Technical Constraints: Fundamental changes cannot be accurately assessed through application-level tests.

Adopting Machine-Level Experimentation

Google addresses these challenges by implementing changes at the machine level rather than at the application level. This allows for comprehensive measurement across all workloads on a machine, capturing effects that application-level tests might overlook.

Experiment Implementation

Typically, 1% of the fleet is designated for both experimental and control groups, with a gradual rollout following established best practices. Continuous data collection during this process allows for performance impact analysis and regression detection.

Ensuring a Balanced Setup

The success of an experiment relies on the careful selection of machines. Both experimental and control groups must represent the fleet accurately, with balanced proportions of machine types. A mismatch can lead to skewed data, invalidating results.

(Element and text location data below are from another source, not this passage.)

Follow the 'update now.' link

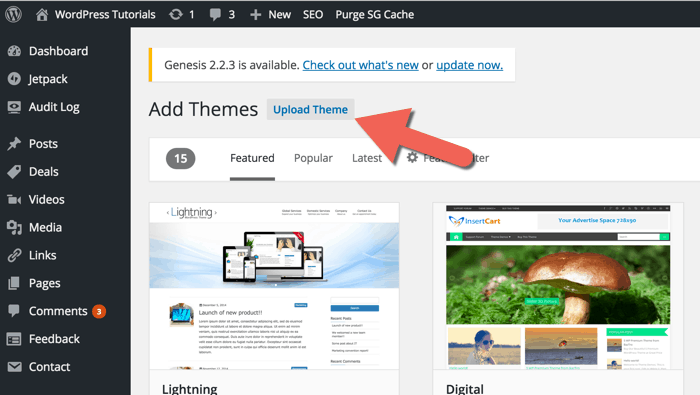click(x=470, y=65)
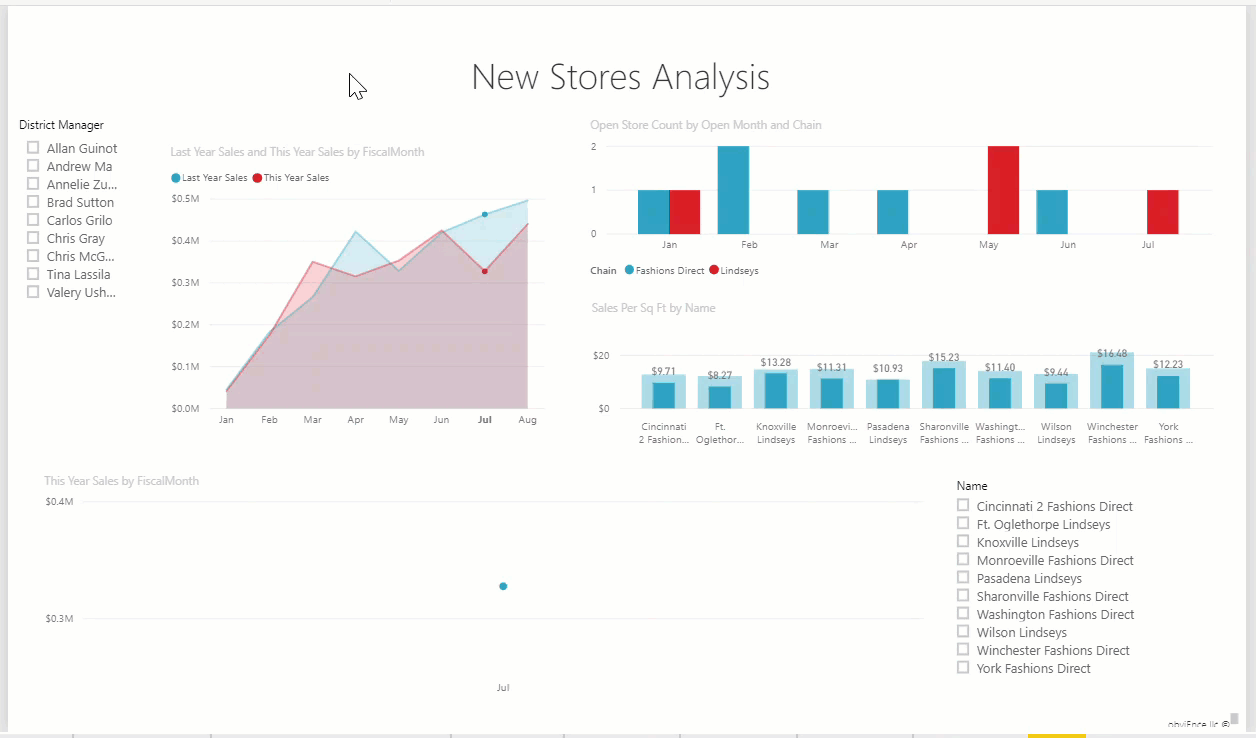1256x738 pixels.
Task: Check the Carlos Grilo checkbox
Action: pos(31,220)
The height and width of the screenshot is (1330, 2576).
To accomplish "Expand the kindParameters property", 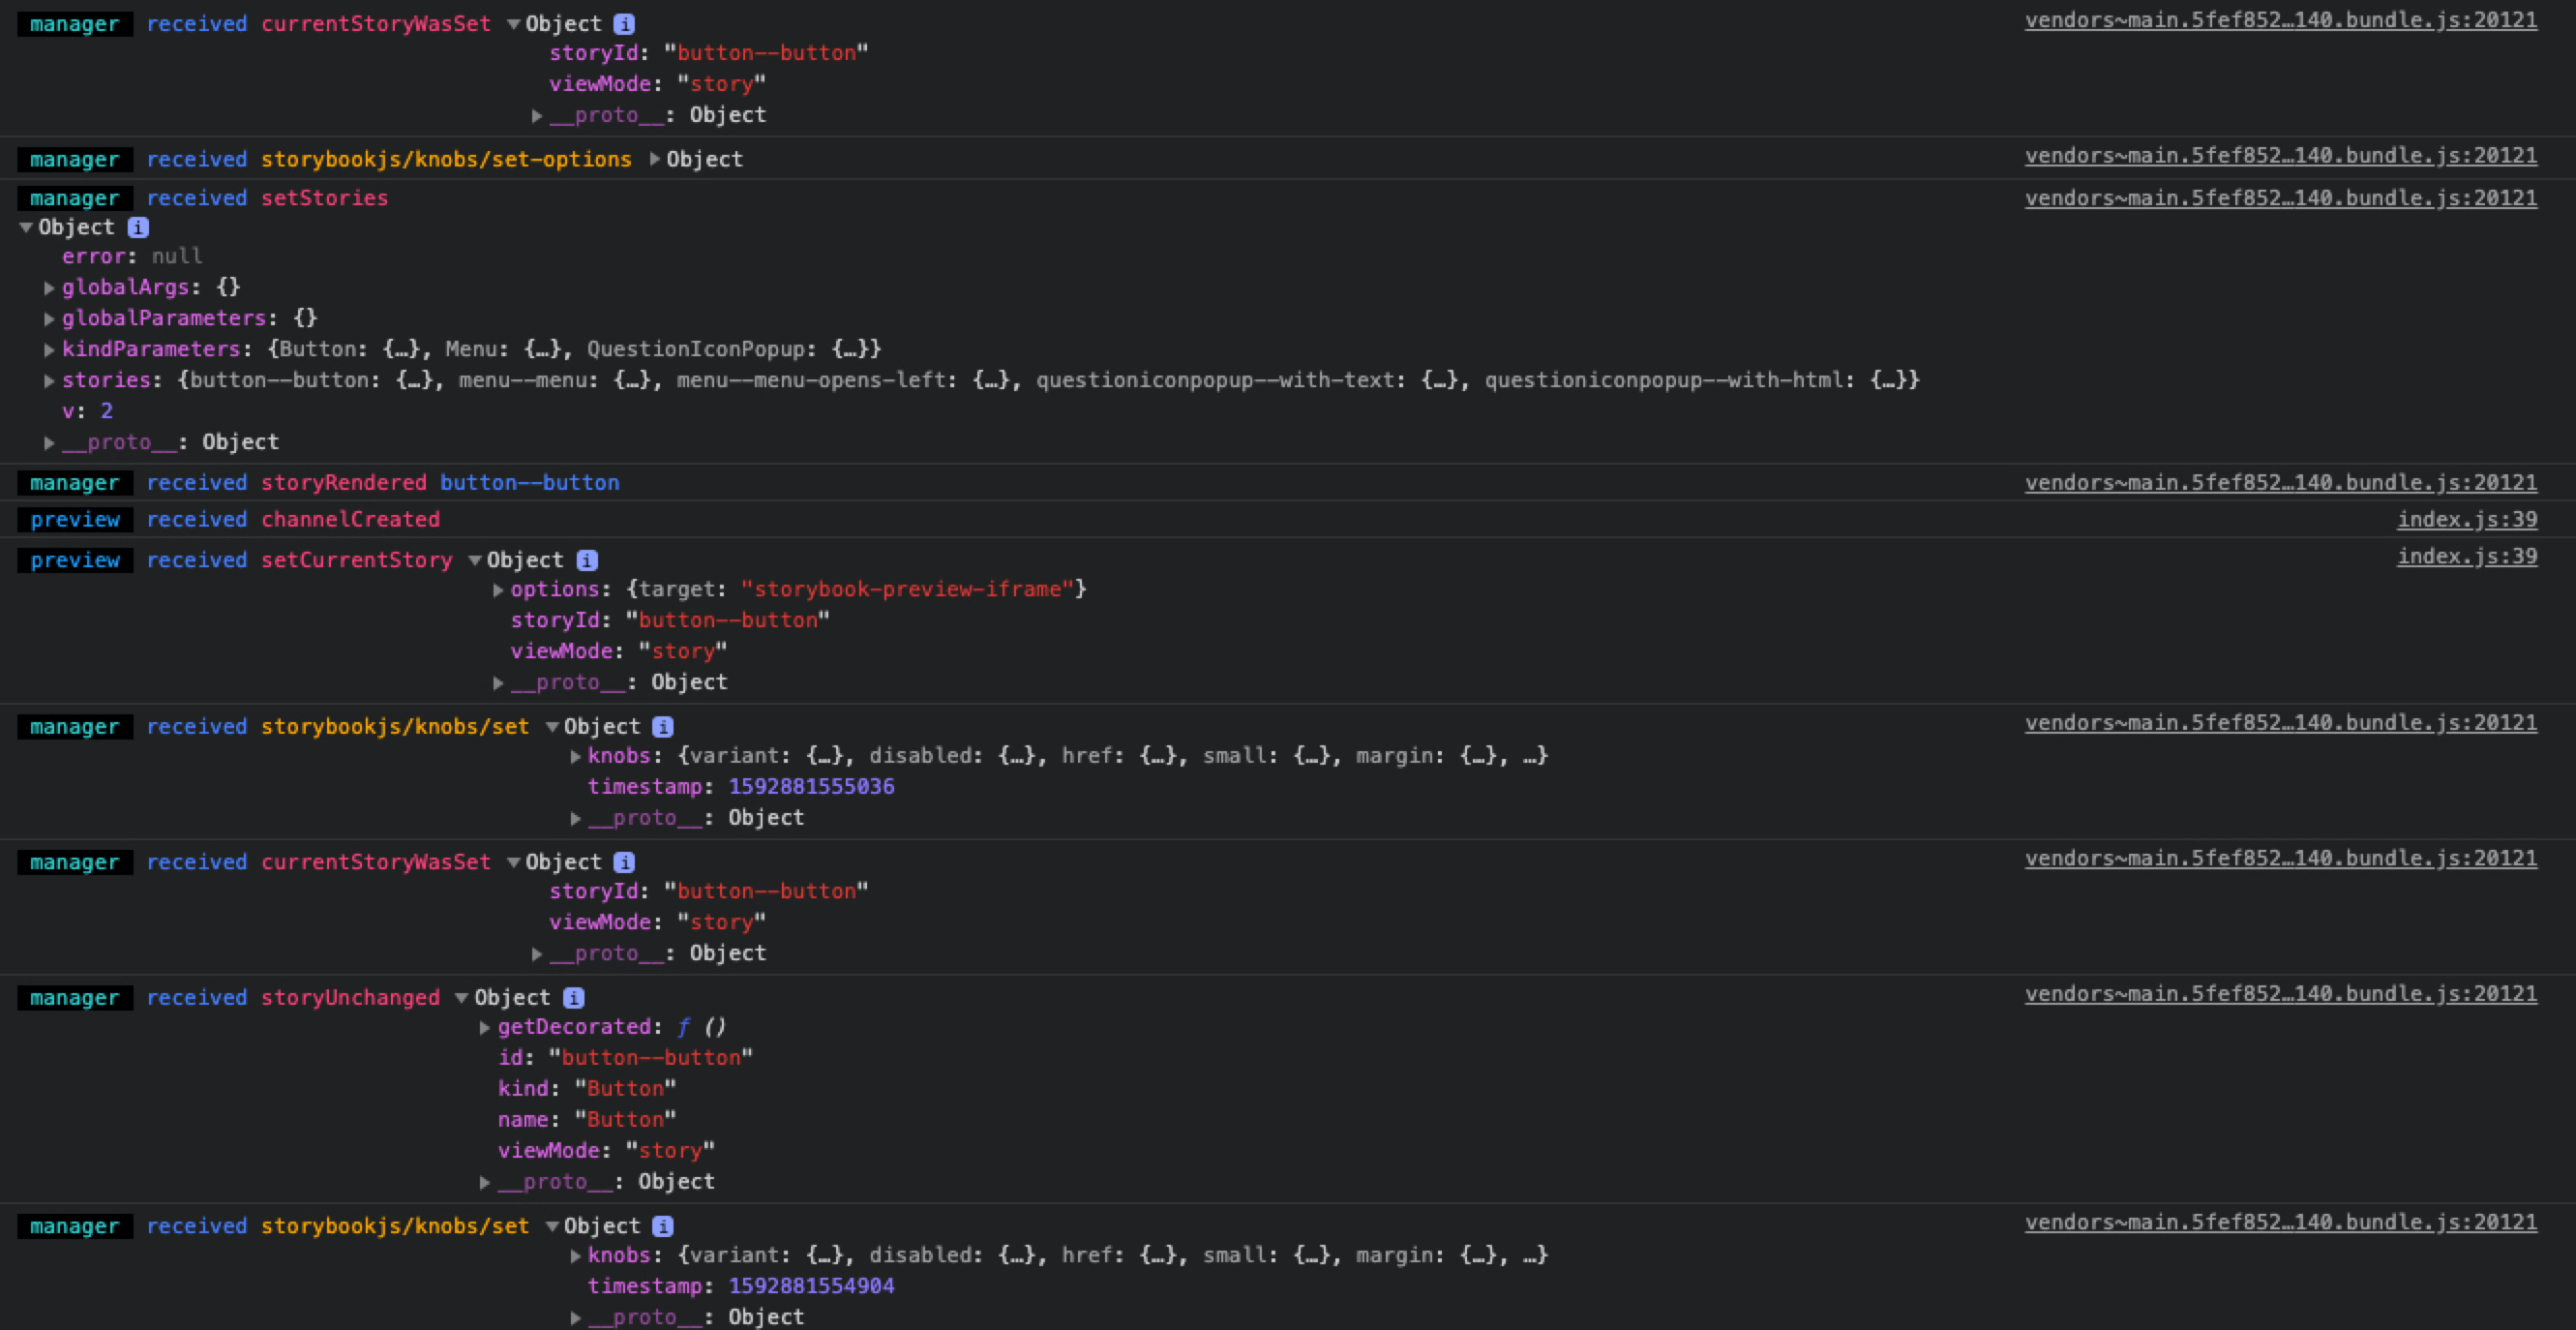I will coord(49,349).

Maintaining Binary Hermeticity

When modifying library behavior, binaries must be recompiled to include experimental changes, which only activate on designated machines. A two-step rollout process is essential for ensuring reliable rollbacks and minimizing production disruptions.

Key Performance Metrics

Infrastructure experiments focus on metrics that reflect application and machine performance rather than superficial engagement metrics. Important measures include:

Application Productivity: Defined metrics capture the work done by applications.
Machine-Level Performance: Metrics like cache misses and memory bandwidth provide additional insights.
Reliability: Monitoring for abnormal terminations and timeouts ensures new changes do not introduce failures.

Statistical Analysis Tools

Analyzing collected data is critical for understanding the impact of changes before full rollout. Advanced statistical tools match jobs in experimental and control groups, allowing for reliable performance comparisons across the fleet.

In conclusion, as cloud infrastructure grows, optimizing resource efficiency becomes essential. Implementing a rigorous A/B experimentation framework is vital for validating optimizations, presenting challenges that require careful management and analysis.